VOTERS IN THE states of Washington and Colorado recently voted to legalise cannabis for recreational use for people who are over 21-years-old. Along with these two states, another fifteen as well as the District of Columbia approve and regulate its medical use.
In the aftermath of the Washington and Colorado ballot, The Journal.ie ran a poll. Eighty-two percent said they were in favour of cannabis legalisation in Ireland for either recreational or medicinal use. This of course is in no way scientific – but is it now time for our government to take a closer look at our cannabis prohibition laws, and ask whether they are benefiting our society or causing more harm than good?
We need to ask: does cannabis prohibition work? The simple answer is no. We only have to look back in history to the era of Prohibition in the 1920s to understand why. Al Capone and his violent mob made millions of dollars from the illegal sale of alcohol. Today we are witnessing a similar trend in Ireland, with ruthless criminal gangs making a fortune (tax-free of course) from the sale of cannabis. Sadly, the monies raised often go on to fuel much more serious crimes such as gun crime, hard drugs and prostitution.
Legalising cannabis would automatically cut off this valuable revenue stream. Instead we could generate an unthinkable amount of tax revenue, which could be spent on much needed public services such as health, education and drug rehabilitation.

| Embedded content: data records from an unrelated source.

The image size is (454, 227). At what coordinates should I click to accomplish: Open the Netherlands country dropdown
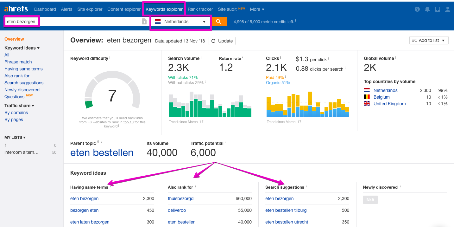pyautogui.click(x=180, y=22)
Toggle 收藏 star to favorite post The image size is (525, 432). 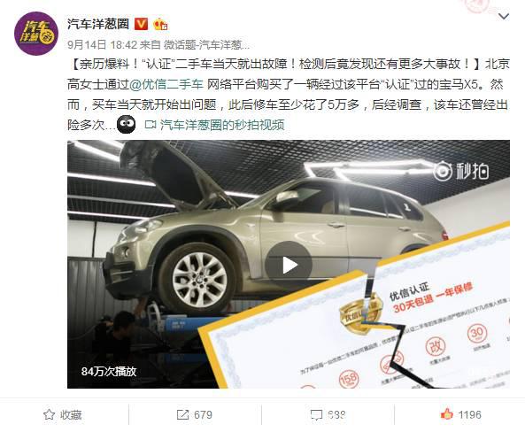click(x=50, y=414)
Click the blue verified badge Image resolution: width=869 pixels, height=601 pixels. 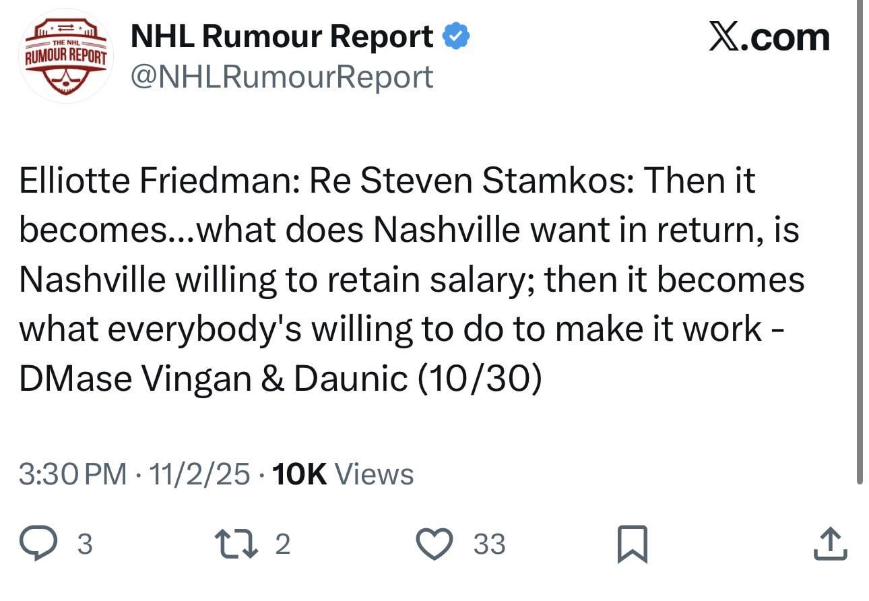click(457, 35)
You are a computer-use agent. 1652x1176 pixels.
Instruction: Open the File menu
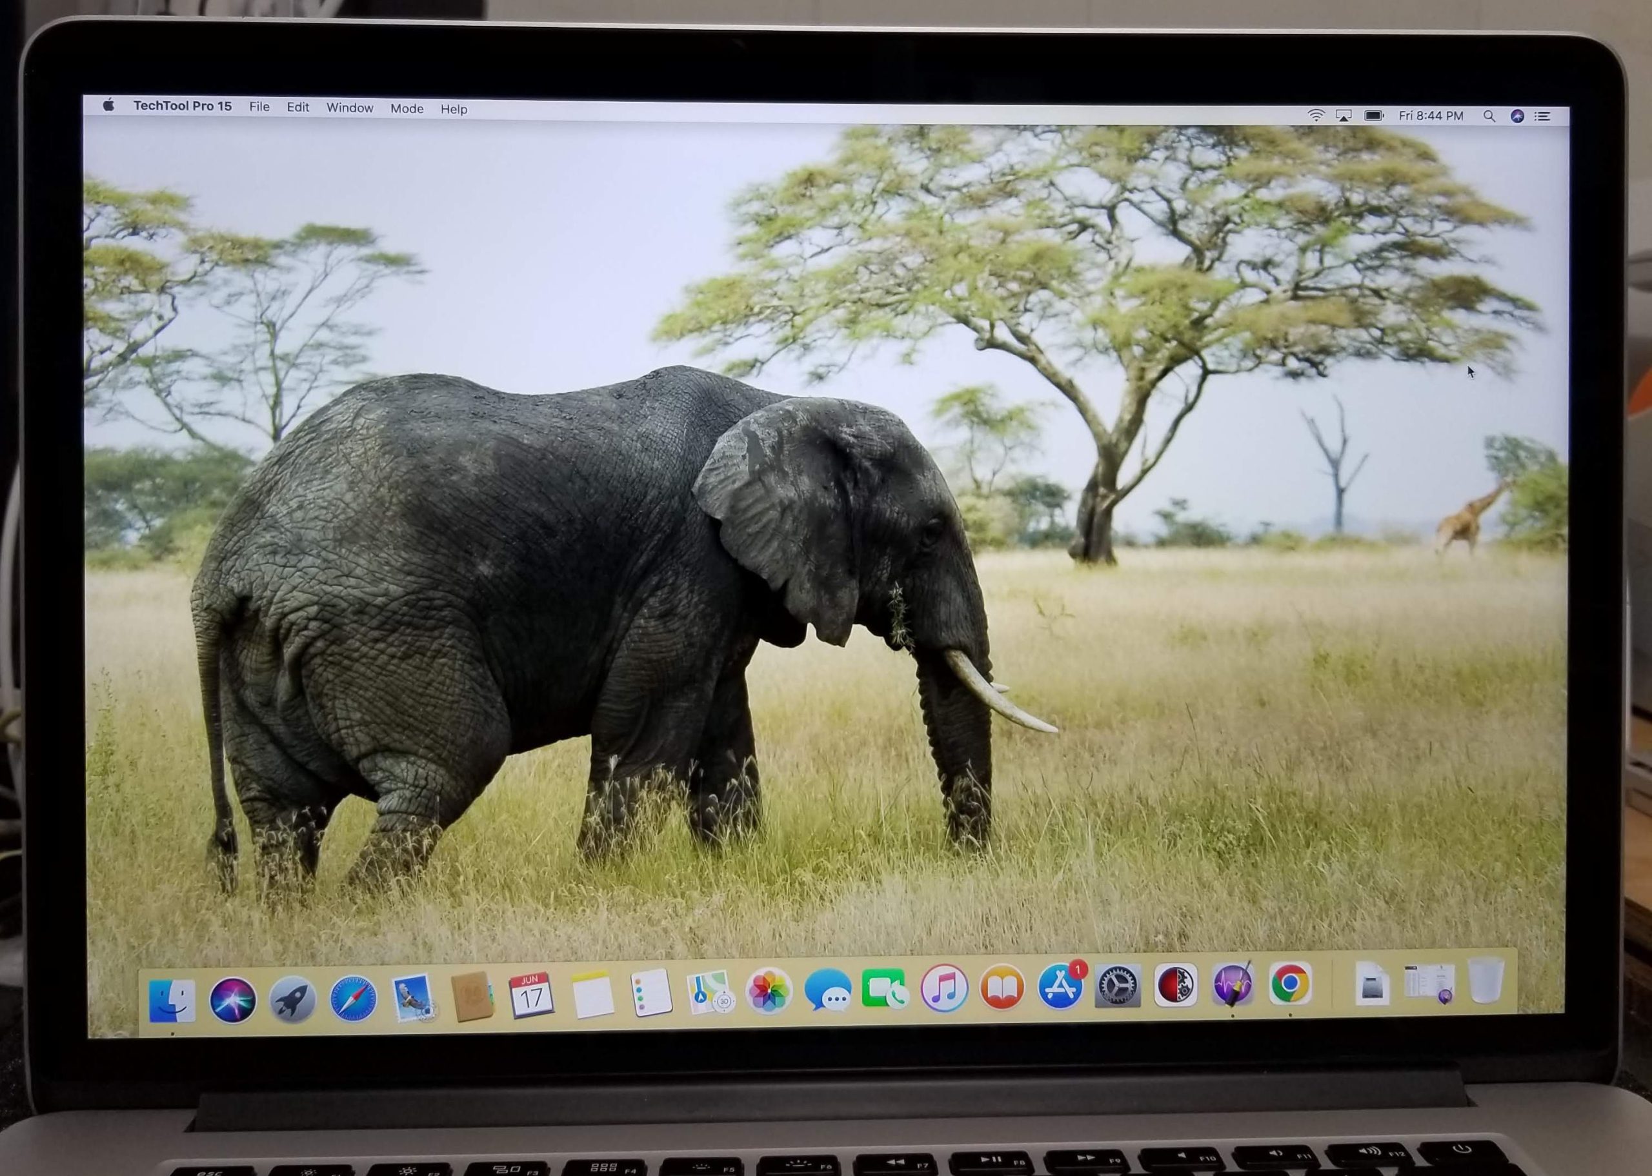pos(259,107)
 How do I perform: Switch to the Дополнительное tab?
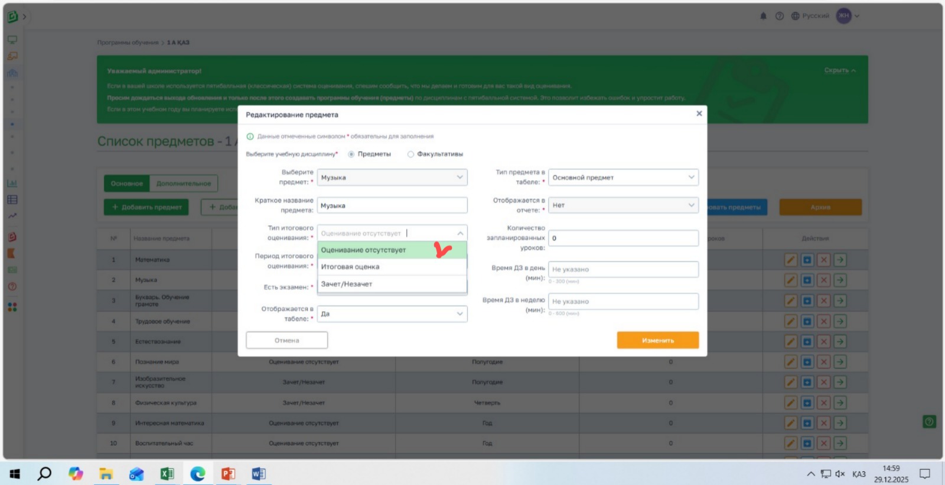click(183, 183)
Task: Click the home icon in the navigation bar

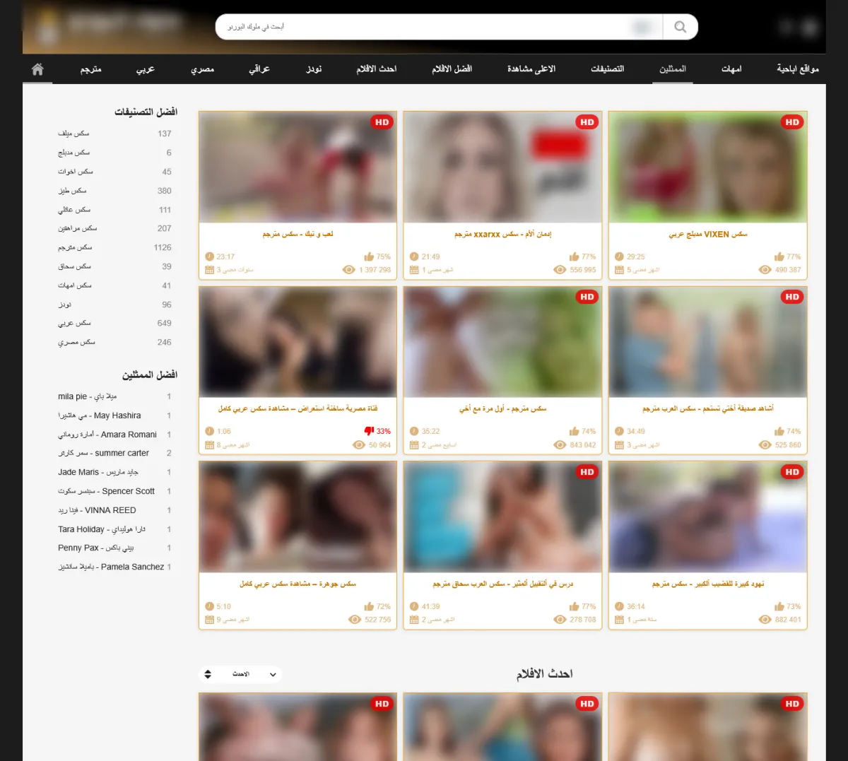Action: [x=37, y=69]
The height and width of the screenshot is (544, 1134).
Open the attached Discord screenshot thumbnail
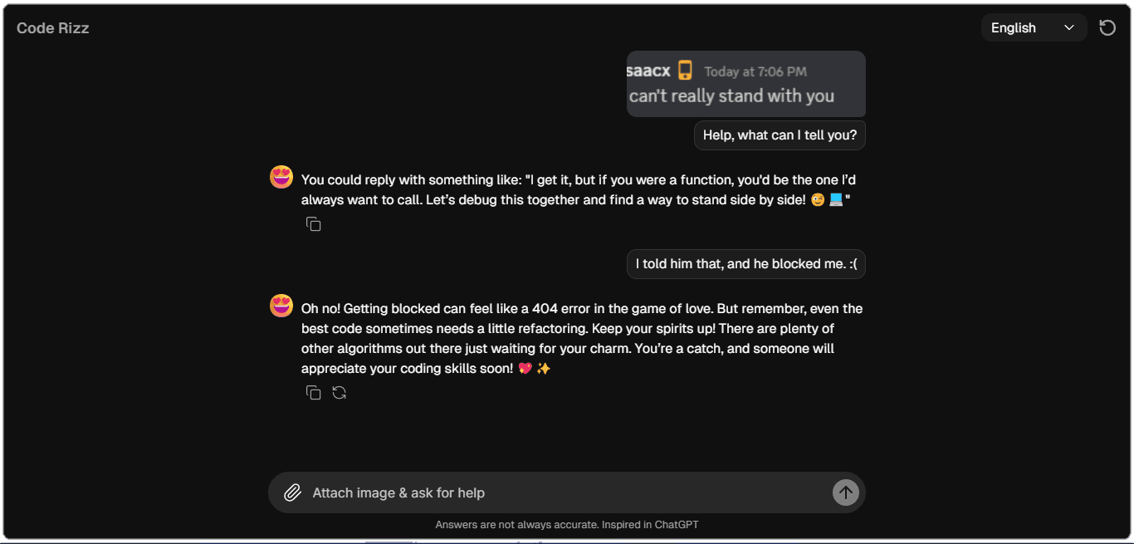click(x=746, y=84)
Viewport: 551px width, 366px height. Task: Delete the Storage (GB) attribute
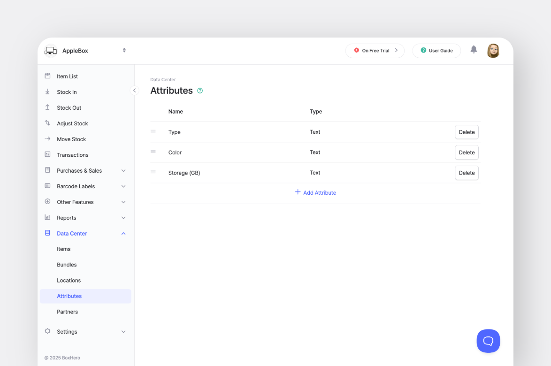[467, 173]
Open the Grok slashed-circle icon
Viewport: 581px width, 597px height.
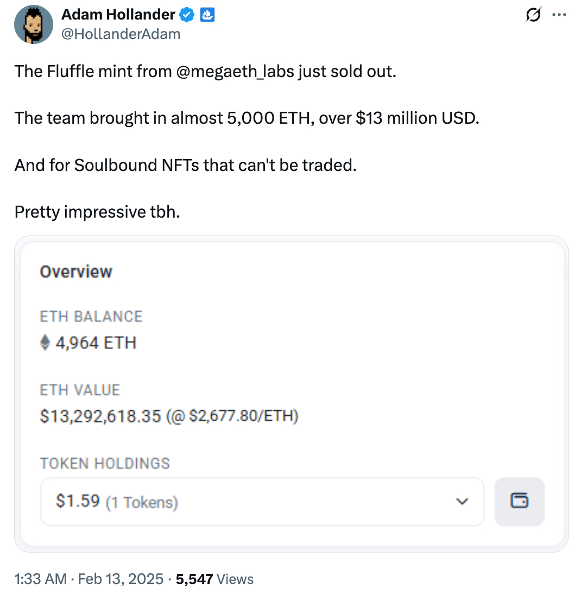click(x=532, y=16)
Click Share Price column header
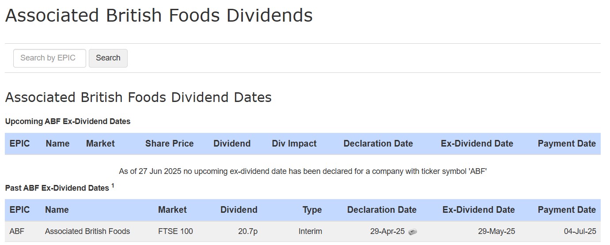 (169, 143)
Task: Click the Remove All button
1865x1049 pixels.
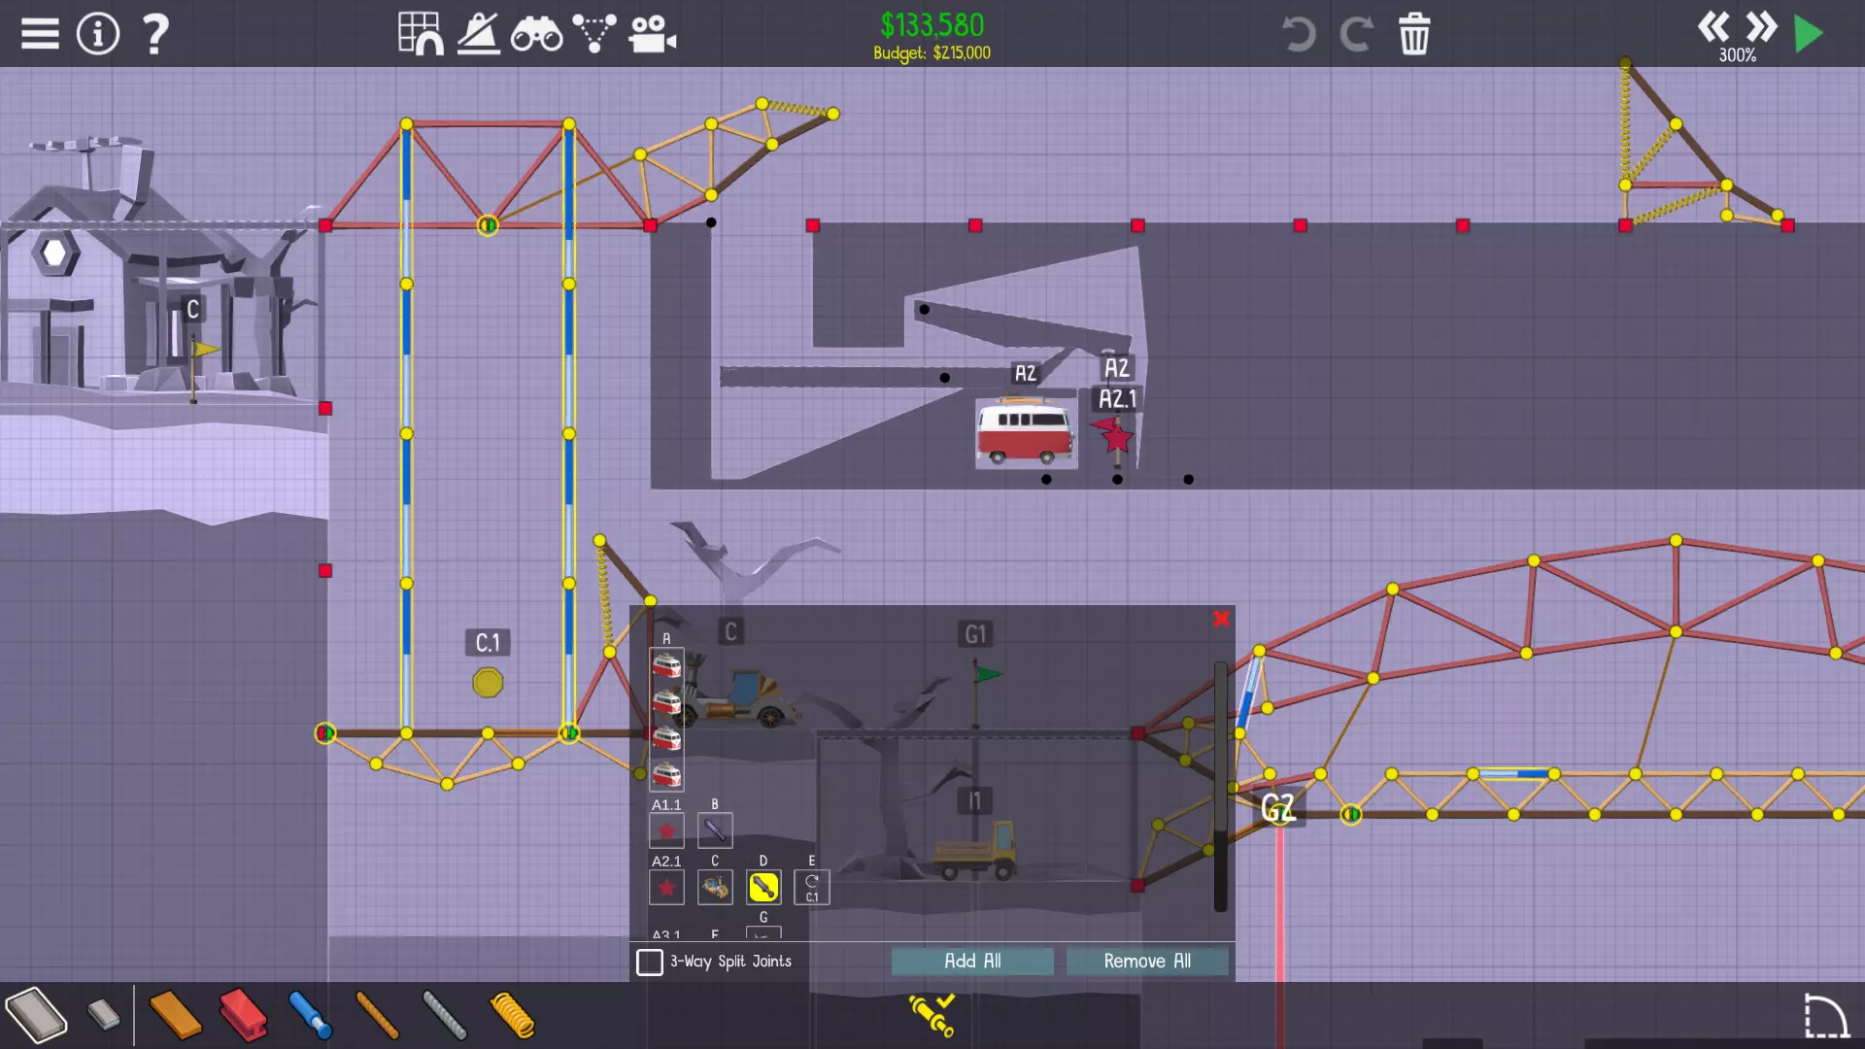Action: click(x=1147, y=961)
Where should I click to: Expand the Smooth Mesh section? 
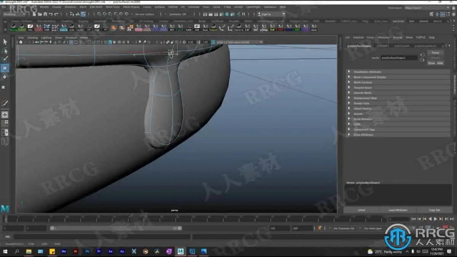pyautogui.click(x=362, y=93)
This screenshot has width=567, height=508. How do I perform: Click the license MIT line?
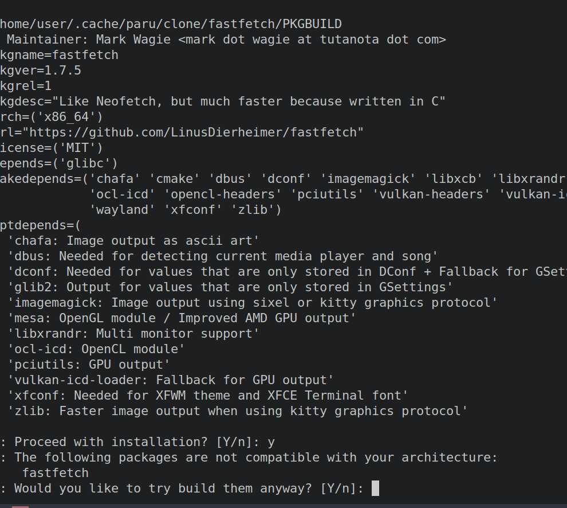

Cannabis prohibition also leaves market regulation in the hands of criminals – and unfortunately the health and wellbeing of the end user is the least of their concerns. It’s a serious issue that in Ireland today a 14-year-old can obtain cannabis more easily than they can alcohol. If cannabis was legalised the market could be regulated properly with an age restriction of 18 or 21 applied to it, making it safer than it currently is today.
Prohibition causes a major drain on our criminal justice system: how much valuable time and money is spent on chasing down and convicting cannabis growers and distributors in this country? If cannabis was legalised it would free up time and money which could then be used to target more serious crimes.
We also need to factor in the medicinal benefits of cannabis. The first recorded medicinal use of cannabis by Chinese emperor Shen Nung dates back as far as 2737 BC. In more modern times, it’s been put forward as a treatment or symptom reliever for a huge range of medical conditions including multiple sclerosis (MS), Parkinson’s disease, cancer, arthritis, asthma, epilepsy, digestive diseases, depression and many more. It’s hard to believe that we have a plant which has so many apparent benefits, yet we deny those who are suffering from these illnesses the opportunity of relief.
In my mind, prohibiting this substance whilst allowing people to suffer is the biggest crime of all. Now, let’s take a look at the reasons people give for why they oppose cannabis legalisation and the misconceptions people have about the prohibition laws they favour.
People say it’s harmful to your health. This seems to be the number one reason given for opposing legalisation. Yet if cannabis is already freely available and commonly used within our society, shouldn’t we be striving to limit its harmful effects?
As already mentioned above, a regulated market place is much safer than one controlled by the criminal underworld. Curbing underage use should be seen as a top priority, as studies have shown a link between persistent adolescent cannabis use and mental health problems in later life – yet they’ve found that people who didn’t take up cannabis until they were adults did not show similar negative effects as those who began at an earlier age.
Secondly, people say that legalising it will cause a huge uptake in the number of people who choose to smoke it. This isn’t necessarily true. A friend of mine recently said to me “cannabis just wouldn’t be as much fun if it was legalised” and there’s some truth in that. Experts will tell you that more teenagers try cannabis because of the glamour of the ‘forbidden fruit’ than are deterred by any other factor. Cannabis use is actually more prevalent in Ireland than it is in either Portugal or the Netherlands, two European countries who have decriminalised its use. In fact, contrary to common belief the Dutch are among the lowest users of cannabis in Europe; despite the Netherlands’ well known tolerance of the drug.
Others state that it is a gateway drug that will lead users onto harder drugs. But there’s nothing in cannabis that makes the user want to try harder drugs. The fact that it’s illegal and often sourced from dealers who also sell other drugs could be seen as a problem, but again if it was legalised we wouldn’t have this problem.
With so many benefits to be gained by legalising cannabis and so many obvious disadvantages to prohibition, why are our government choosing to ignore this issue? It’s time to ask questions and demand answers.
The author of this article wished to remain anonymous to avoid being identified in their workplace.